数日前に2024年の大河ドラマで紫式部が題材になるとyahooニュースになっていたので、今回は源氏物語の作者・紫式部について書いてみたいと思います。
謎多き女性・紫式部
源氏物語の内容は知っていても作者である紫式部はあまり知らないという人がほとんどだと思います。
実際にいつ生まれ、亡くなったのかもわかっていませんし、紫式部という名前が女房名という官職名なのは分かっていても本名は全く判明していません。
それもそのはず、紫式部はそれほど身分の高い人物ではなく、天皇の正室である藤原彰子の世話をするお役目を担った【女房】として宮廷で仕えていただけの人物です。数いる女房の中で彰子のお気に入りではあった様ですが、それでも身分の低い女房の記録が残されていることは、この時代あり得ませんでした。
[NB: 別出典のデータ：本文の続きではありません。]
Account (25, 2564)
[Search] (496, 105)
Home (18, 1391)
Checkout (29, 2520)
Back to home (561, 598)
どうして紫式部が有名なのかは『源氏物語』の筆者だからです。
紫式部の由来
式部とは、大学管理を行う部署で学識の高い人物が働いていた式部丞のお役所の名前から来たのではないかとされています。彼女の父・藤原為時が式部に努めておりそこから【式部】の名前が採用されたと考えられているのです。
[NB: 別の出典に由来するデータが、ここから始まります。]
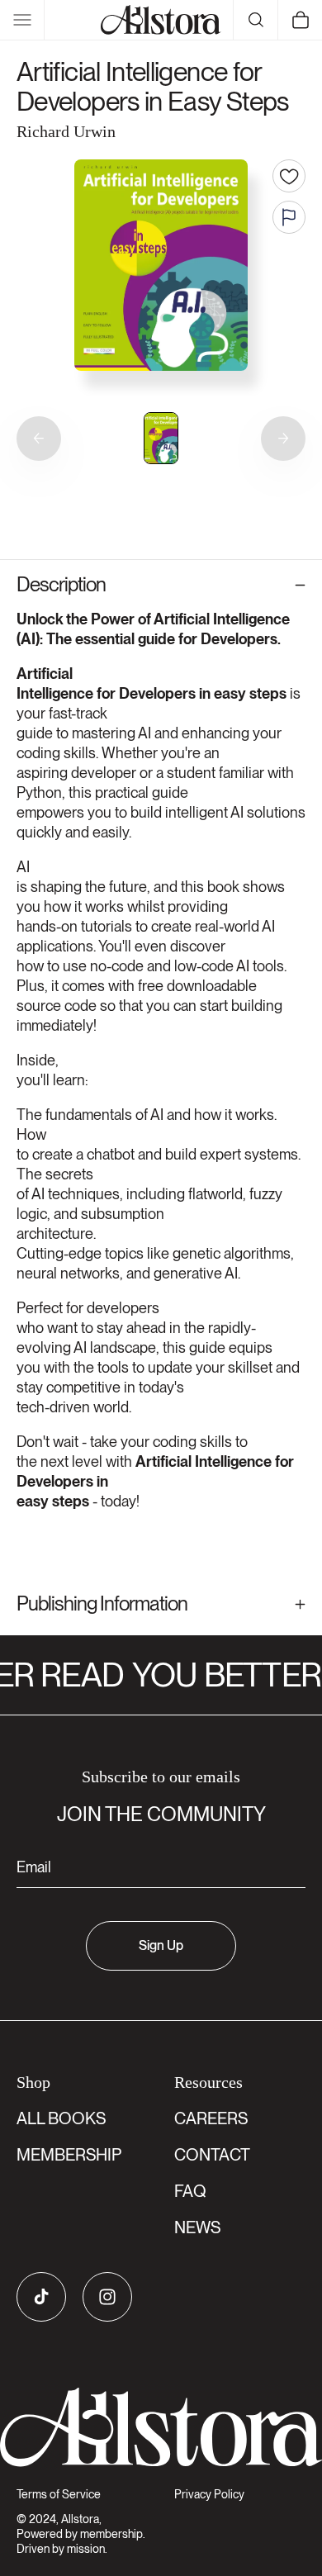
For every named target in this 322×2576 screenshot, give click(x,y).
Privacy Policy (209, 2494)
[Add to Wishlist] (288, 175)
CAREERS (211, 2118)
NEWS (197, 2227)
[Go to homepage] (161, 2427)
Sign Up (161, 1945)
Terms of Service (59, 2494)
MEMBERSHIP (69, 2155)
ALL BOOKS (61, 2118)
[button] (22, 20)
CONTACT (212, 2155)
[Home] (161, 20)
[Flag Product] (288, 217)
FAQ (190, 2191)
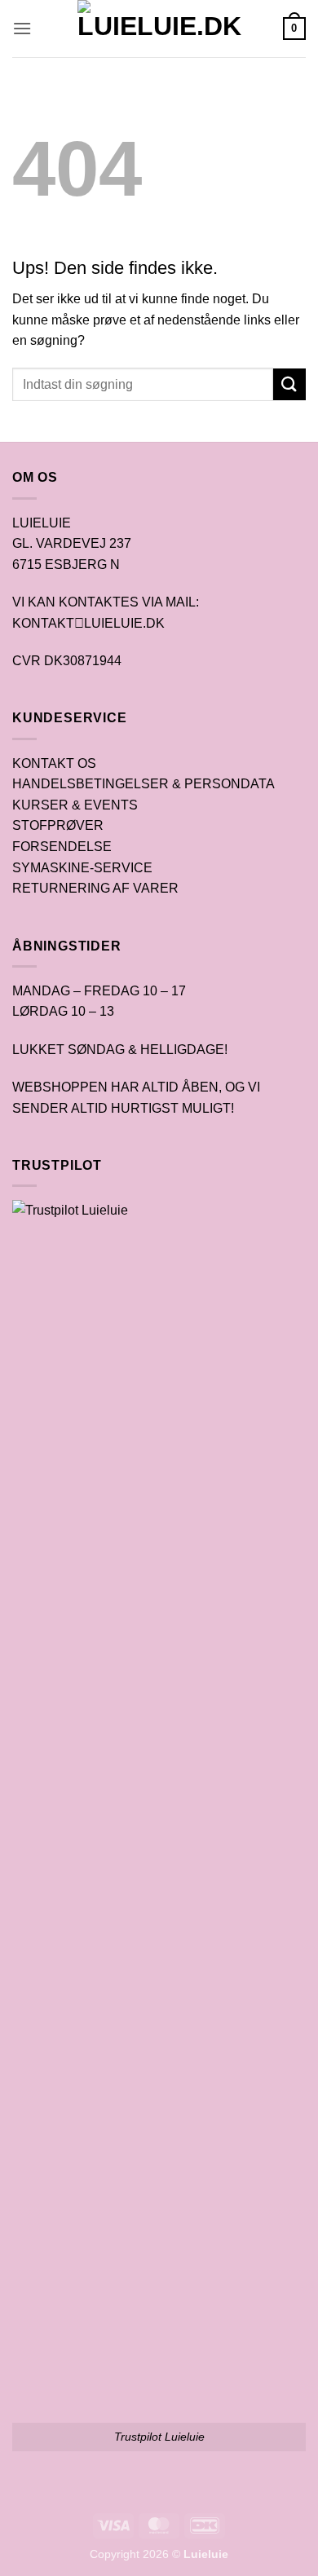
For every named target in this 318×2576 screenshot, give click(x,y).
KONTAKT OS (54, 763)
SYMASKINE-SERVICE (82, 868)
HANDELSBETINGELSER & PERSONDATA (143, 784)
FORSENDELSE (62, 847)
【紫】については、紫式部の名字が『藤原』であること、源氏物語の重要人物に紫の上が登場するので「そこからきているのでは?」と言われています。藤色=紫ですからね。
父の影響が大きかった紫式部
紫式部の父・藤原為時は漢文などの学問に秀でており、花山天皇の頃は天皇に漢文を教え、読書係も務めていました。
藤原氏の中でも家柄の高い北家の出身で、エリートだった事がわかります。
しかし、986年に花山天皇は藤原兼家の陰謀により譲位させられ、学問係だった為時も一緒に失脚してしまいました。その後、約10年の無職状態が続いた藤原為時は紫式部を連れて越後国の受領となります。
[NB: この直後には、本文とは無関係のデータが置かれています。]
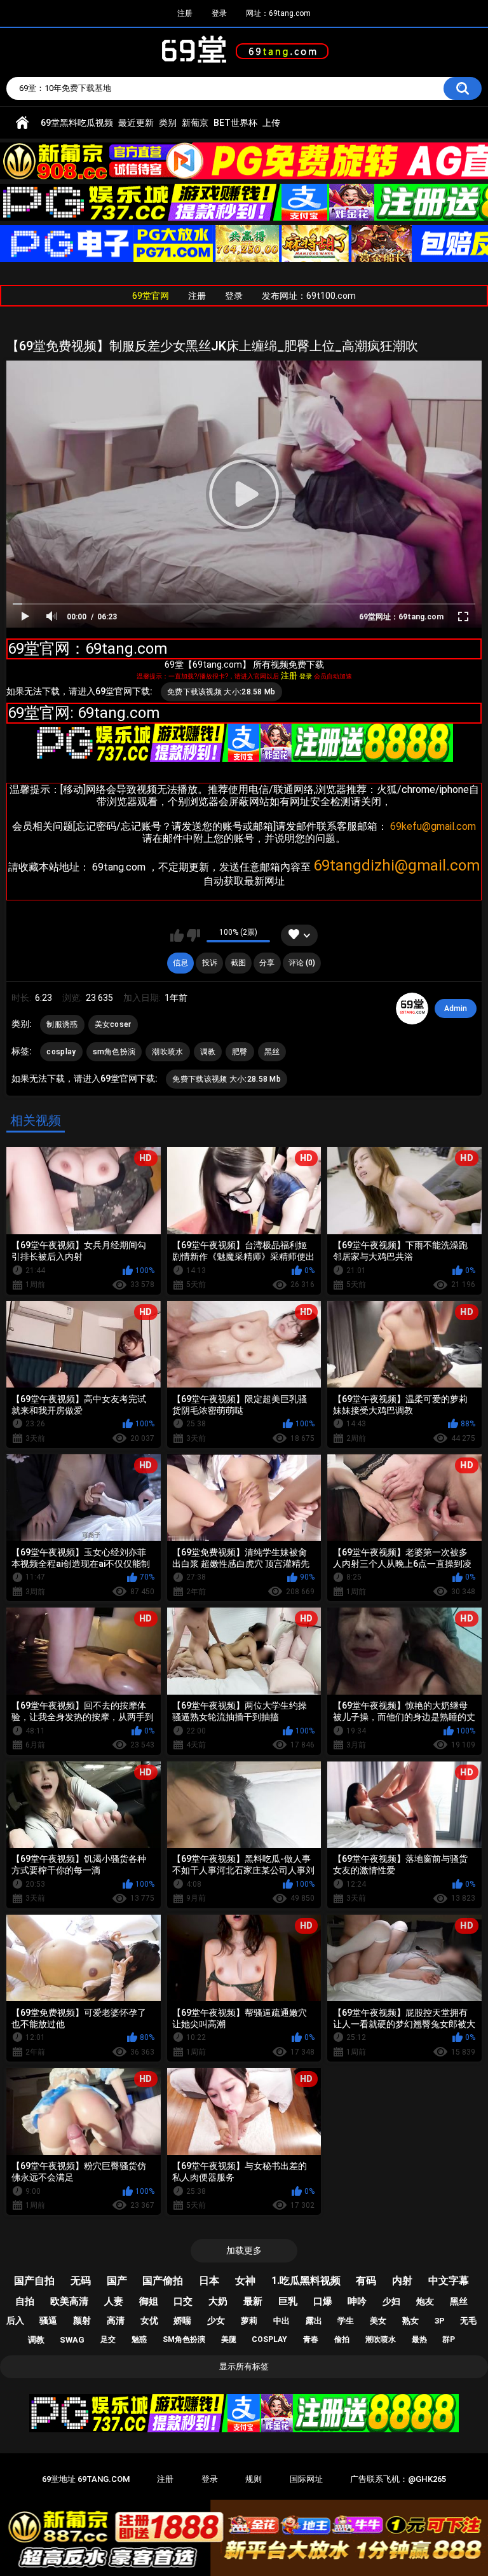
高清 (116, 2320)
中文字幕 (448, 2281)
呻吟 (357, 2301)
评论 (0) (301, 962)
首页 (22, 123)
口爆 (322, 2301)
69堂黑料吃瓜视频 (77, 123)
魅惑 (139, 2339)
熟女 (410, 2320)
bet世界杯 (235, 123)
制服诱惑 (62, 1024)
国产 (117, 2281)
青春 (310, 2339)
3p (440, 2320)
当時、一流の貴族たちは平安京に住むのが当たり前だった頃、受領は中流貴族の仕事であり、越前の赴任は為時にとっては左遷してしまった事になります。
そんな中で紫式部は父から漢文を習得しました。当時の女性が漢文に堪能であることは珍しく、「女性らしくない」と言われることもしばしばあったようですが、このスキルが後の人生に大きな影響を与える事になります。
夫の死がキッカケで執筆活動をスタート
プライベートでは藤原宣孝と結婚します。父は硬派でお堅い人でしたが、対象的に夫は歌を詠み、オシャレな軟派な人でした。しかし、結婚生活は3年ほどしか続かず、1001年に藤原宣孝が他界してしまいます。
紫式部が源氏物語を書き始めたのは、夫が亡くなった後のことです。
夫の死後、沈んだ生活をしていた紫式部が出会ったのが物語でした。どんな物語だったのかは分かっていませんが、内容を友人と話している時は辛いことを忘れられたと言っていたようです。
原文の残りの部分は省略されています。